Given text:
OIEAHC Colloquium: Sharples on the Common Scripts of Slave Conspiracy in the U.S. and the Caribbean

“A Priest at the Bottom of Every Plot: Catholic, Indian, and Irish Contexts for Discovering Slave Conspiracies in the Seventeenth Century”

A Paper by Jason T. Sharples of Princeton University
sharples at Princeton.edu

Beginning in the 1670s, residents of English North America and the Caribbean
developed common scripts for understanding the prospect of slave
insurrection. In my larger project, I take a fresh look at 71 purported
“slave conspiracies”-or conspiracy panics-and discover that slaves confessed
to remarkably consistent rebellion plots during investigations in different
times and places between 1670 and 1780. Masters and slaves alike invoked
conventional elements such as ambushes at decoy fires, incitement by
non-slave instigators (often foreign Catholic agents), secret officer lists
written in the style of an English militia, and a planned social inversion
in which conspirators would replace masters at the head of families,
estates, and government. These tropes became instrumental in sparking and
fueling conspiracy panics, as well as making sense of them afterward.

Data provided:

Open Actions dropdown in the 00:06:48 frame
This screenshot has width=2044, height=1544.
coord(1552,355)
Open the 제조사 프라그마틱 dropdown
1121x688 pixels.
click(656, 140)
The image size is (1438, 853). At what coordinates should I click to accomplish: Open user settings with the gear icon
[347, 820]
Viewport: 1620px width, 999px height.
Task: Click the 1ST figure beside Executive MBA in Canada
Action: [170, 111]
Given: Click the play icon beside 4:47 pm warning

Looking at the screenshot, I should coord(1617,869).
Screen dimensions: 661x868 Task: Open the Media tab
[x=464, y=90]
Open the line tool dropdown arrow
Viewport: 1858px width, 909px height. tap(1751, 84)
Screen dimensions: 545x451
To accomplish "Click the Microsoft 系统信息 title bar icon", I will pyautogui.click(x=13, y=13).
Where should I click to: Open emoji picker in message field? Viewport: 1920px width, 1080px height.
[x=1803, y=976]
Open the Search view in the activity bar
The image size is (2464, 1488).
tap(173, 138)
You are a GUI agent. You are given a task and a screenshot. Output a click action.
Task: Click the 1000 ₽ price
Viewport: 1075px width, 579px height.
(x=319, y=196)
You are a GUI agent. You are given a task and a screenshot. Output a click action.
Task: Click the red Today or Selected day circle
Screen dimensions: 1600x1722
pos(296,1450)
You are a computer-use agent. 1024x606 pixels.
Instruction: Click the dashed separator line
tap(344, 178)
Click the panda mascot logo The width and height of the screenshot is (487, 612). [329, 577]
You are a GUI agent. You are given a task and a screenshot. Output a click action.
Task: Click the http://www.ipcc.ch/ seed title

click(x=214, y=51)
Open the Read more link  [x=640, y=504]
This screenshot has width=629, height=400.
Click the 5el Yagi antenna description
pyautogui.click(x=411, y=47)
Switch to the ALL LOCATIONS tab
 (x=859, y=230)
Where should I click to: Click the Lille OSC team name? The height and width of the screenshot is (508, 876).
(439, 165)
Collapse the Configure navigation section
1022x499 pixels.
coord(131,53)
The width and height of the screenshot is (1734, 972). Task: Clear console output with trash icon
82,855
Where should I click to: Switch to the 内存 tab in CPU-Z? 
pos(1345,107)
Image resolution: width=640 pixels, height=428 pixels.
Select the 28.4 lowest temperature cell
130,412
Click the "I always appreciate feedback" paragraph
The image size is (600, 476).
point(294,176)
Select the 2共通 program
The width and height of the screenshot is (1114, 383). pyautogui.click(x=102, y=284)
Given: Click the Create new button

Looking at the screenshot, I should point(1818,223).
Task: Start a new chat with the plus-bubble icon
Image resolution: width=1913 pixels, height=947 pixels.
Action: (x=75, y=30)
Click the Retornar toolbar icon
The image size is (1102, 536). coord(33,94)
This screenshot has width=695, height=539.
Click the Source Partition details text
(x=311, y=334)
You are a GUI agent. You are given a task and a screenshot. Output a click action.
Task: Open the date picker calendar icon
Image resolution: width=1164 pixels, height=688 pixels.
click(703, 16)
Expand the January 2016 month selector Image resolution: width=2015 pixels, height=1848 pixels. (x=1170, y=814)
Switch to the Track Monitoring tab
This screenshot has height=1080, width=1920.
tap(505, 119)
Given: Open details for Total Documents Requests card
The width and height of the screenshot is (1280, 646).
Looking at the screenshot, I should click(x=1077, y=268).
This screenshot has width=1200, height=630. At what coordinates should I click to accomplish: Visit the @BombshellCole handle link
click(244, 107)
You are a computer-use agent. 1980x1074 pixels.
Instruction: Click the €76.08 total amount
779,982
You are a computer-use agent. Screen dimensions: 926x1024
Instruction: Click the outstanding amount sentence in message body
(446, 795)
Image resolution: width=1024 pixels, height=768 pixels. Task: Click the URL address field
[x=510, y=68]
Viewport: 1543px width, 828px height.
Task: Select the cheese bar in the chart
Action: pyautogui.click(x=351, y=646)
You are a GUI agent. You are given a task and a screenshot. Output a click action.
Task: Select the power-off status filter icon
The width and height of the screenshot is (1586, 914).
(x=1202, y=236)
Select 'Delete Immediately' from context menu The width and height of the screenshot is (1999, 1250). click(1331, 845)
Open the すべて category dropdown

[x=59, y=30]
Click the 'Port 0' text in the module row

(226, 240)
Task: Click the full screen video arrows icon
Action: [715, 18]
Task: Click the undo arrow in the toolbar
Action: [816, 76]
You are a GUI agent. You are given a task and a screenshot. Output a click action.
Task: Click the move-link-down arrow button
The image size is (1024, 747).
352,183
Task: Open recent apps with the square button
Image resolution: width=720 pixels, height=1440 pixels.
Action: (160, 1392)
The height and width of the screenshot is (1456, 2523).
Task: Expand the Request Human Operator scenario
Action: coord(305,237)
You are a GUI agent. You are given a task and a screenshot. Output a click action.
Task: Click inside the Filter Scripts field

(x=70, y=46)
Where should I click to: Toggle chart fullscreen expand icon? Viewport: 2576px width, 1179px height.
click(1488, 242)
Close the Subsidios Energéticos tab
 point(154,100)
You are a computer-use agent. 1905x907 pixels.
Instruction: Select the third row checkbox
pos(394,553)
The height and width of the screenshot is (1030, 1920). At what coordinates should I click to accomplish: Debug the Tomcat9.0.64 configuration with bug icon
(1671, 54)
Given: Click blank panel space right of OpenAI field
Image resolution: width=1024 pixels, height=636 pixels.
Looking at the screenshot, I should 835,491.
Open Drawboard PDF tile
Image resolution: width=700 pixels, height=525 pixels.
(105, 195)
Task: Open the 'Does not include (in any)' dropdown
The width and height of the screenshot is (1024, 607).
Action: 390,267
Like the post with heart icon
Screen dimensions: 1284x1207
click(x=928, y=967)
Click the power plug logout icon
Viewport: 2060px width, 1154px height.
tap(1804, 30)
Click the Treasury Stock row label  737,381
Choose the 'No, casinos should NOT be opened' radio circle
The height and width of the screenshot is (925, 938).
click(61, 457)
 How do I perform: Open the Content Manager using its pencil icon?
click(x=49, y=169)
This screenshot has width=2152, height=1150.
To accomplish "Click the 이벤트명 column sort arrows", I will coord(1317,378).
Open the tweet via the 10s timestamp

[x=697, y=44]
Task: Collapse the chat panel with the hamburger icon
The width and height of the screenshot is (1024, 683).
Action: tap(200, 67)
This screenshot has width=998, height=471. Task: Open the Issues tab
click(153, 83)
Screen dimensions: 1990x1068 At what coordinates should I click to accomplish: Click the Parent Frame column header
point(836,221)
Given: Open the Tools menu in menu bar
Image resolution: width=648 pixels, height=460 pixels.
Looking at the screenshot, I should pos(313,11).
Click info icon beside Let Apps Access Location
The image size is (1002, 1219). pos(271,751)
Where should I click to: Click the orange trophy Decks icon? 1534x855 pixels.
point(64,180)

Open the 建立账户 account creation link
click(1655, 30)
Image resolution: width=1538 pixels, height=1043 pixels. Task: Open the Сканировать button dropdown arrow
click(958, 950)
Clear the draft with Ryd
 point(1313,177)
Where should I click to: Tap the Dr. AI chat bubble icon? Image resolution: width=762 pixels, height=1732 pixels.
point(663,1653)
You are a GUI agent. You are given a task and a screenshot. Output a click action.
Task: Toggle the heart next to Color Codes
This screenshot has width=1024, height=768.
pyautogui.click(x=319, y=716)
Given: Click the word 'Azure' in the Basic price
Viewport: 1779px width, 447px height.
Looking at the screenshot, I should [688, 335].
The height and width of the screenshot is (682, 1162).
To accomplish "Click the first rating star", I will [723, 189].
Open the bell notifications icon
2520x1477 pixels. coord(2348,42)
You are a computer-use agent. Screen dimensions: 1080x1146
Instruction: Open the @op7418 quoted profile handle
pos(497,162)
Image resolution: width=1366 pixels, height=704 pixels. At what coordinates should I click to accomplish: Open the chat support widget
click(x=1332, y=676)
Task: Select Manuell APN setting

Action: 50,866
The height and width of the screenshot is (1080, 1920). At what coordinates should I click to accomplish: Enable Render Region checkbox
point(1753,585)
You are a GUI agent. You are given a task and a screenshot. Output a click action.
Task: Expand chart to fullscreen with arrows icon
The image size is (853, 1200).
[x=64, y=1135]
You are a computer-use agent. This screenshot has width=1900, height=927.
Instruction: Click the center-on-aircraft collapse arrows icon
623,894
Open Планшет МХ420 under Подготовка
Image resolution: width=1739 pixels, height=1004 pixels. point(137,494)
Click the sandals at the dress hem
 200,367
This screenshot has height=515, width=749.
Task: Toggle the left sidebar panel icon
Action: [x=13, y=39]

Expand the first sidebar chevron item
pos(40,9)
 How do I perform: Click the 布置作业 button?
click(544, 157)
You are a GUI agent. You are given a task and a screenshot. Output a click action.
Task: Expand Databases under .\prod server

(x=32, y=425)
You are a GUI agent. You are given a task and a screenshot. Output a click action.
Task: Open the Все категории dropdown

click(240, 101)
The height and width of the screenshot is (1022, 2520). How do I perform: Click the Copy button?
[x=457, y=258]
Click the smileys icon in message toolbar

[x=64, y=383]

Exercise instructions: In the colloquium text on slave conspiracy, between which years did slaves confess to the consistent rebellion plots?

Solution for this task: Between 1670 and 1780.